• **EXERCISE REQUIREMENTS**
Print every record below exactly as it stands, but leave out the pictures.

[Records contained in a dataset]
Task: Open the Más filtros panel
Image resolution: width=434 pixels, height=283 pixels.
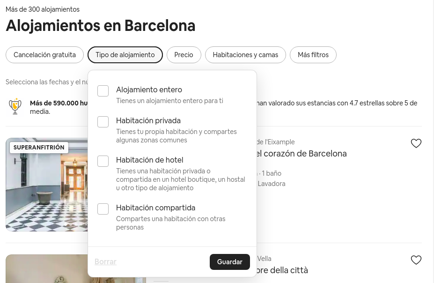Action: click(313, 55)
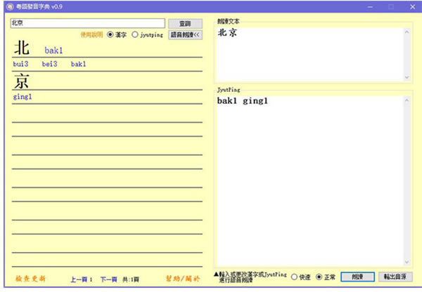
Task: Click the scroll-down arrow of the 朗讀文本 box
Action: pos(407,77)
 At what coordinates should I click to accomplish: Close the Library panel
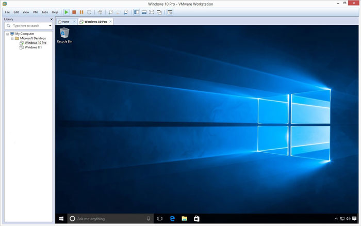tap(51, 19)
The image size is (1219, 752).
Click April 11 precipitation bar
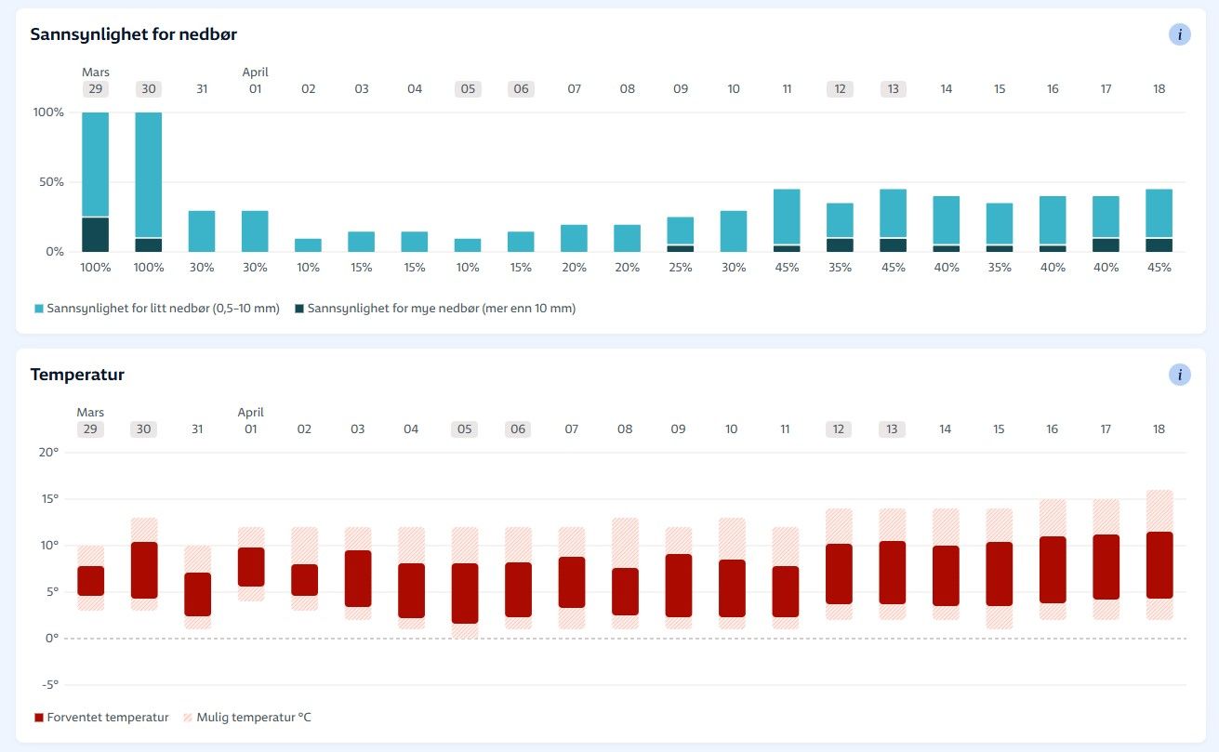pos(787,218)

• **TASK OUTPUT**
Task: Open the Más filtros panel
Image resolution: width=434 pixels, height=283 pixels.
Action: click(313, 55)
Task: Click the scroll-down arrow of the 朗讀文本 box
Action: pos(407,77)
 At what coordinates should I click to accomplish: Close the Library panel
tap(51, 19)
The image size is (1219, 752).
Click April 11 precipitation bar
pos(787,218)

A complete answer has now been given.